╭─ Text

This can be represented in tabular form as.

I \ II Confess Deny

Confess 5,5 0,10

Deny 10,0 1,1

This the standard representation of 2 player game. Each cell has two payoffs, one for each player. The first number in a cell is the penalty of player 1 and the second number is the penalty of player two. Each row represents a startegy for player 1 and each column represents a strategy for player 2. So the bottom right column means if Player 1 denies and Player 2 denies then penalty for player 1 is 1 year and that of player two is also 1 year.

Now lets analyse the Game with player I 's perspective.

He doesn't know if player II is going to confess or deny, but he wants to decrease his punishment. So he considers two cases.

a) If player II confesses
In this case confessing gives 5 years imprisonment while denying gives 10 years
So its better to confess

b) If player II denies
In this case confessing gives only 1 years imprisonment while denying gives 1 years
Again its better to confess

So player I will like to confess if he is guilty.

╰─

- Directive 1:
Answer these questions using the game analysis:
(a) What does the first number in each entry of the table stand for?
(b) When player II confesses, how many years of imprisonment does denying give player I?
(c) What does each row of the table represent?
- Directive 2: Pick up the game analysis after its final sentence and carry it on.
You won't need the material that comes after the game analysis.

╭─ Data extract

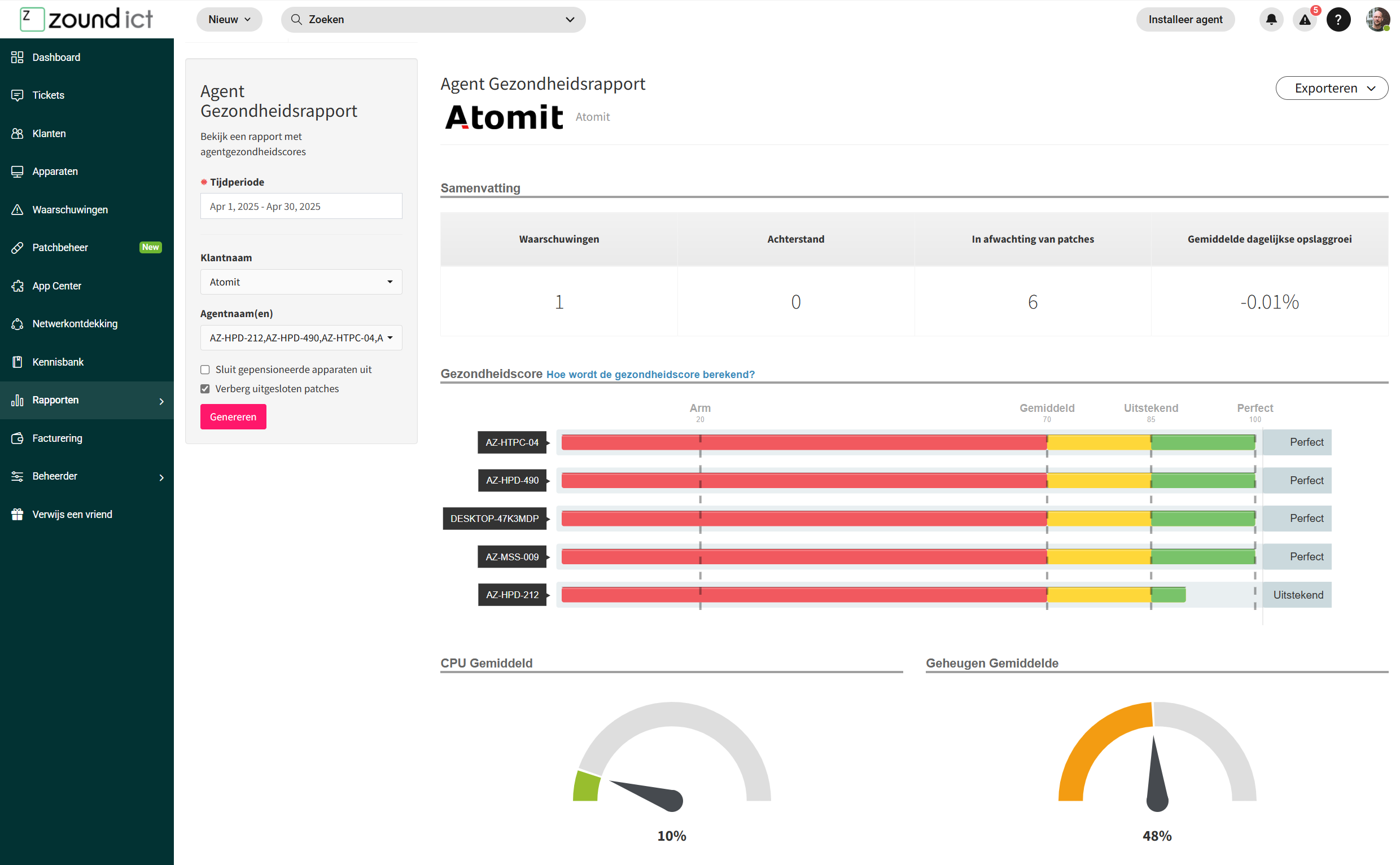Screen dimensions: 1400x865
Task: Click the AZ-HPD-212 health score bar
Action: click(873, 595)
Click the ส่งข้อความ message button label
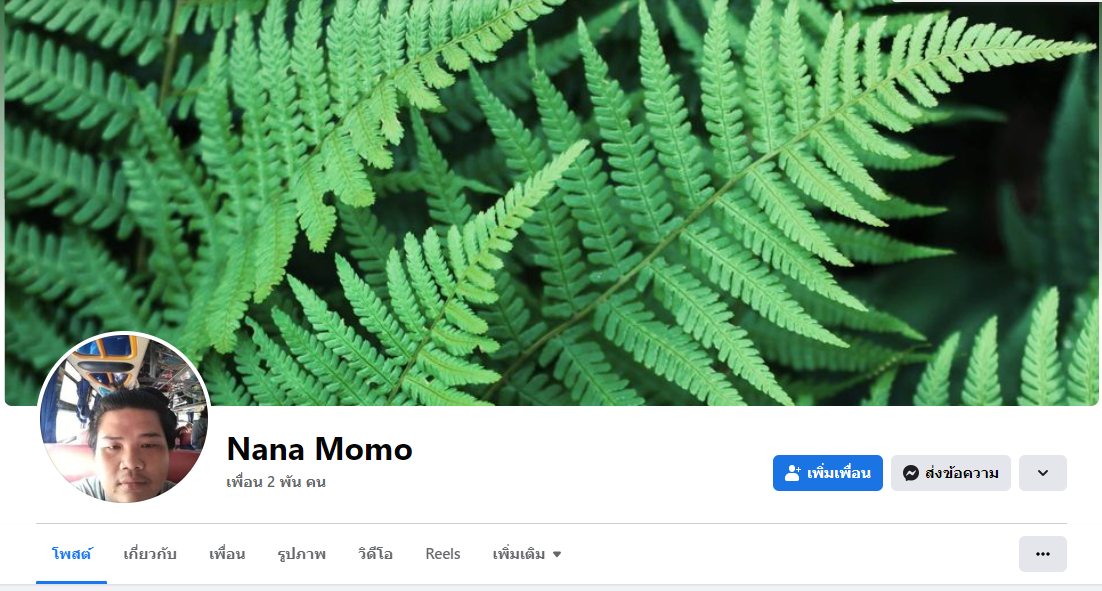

╰─

- Exercise response 1:
(a) The penalty of player 1.
(b) 10 years.
(c) A strategy for player 1.

- Exercise response 2:
Player II will argue on similar lines and will also like to confess if guilty.

Lets now assume some numbers to illustrate this fact. If player 1 assumes that player 2 would confess with probability 0.5 .The expected number of years in prison if player one confesses with probability 0.5 i
0.5 x 0.5 x ( 5 + 10 + 1 + 0 ) = 4 years.

If player I chooses Confess with probability 0.4 and Deny with probability 0.6
He assumes that player II would confess with probability 0.5

for player I

0.4 x 0.5 x 5 +
( I confesses ) ( II confesses ) ( I gets 5 years )

0.6 x 0.5 x 10 +
( I denies ) ( II confesses ) ( I gets 10 years )

0.4 x 0.5 x 0 +
( I confesses ) ( II denies ) ( I gets 0 years )

0.6 x 0.5 x 1
( I denies ) ( II denies ) ( I gets 1 year )

= 4.3 years

We see that if he is less likely to confess his penalty increases.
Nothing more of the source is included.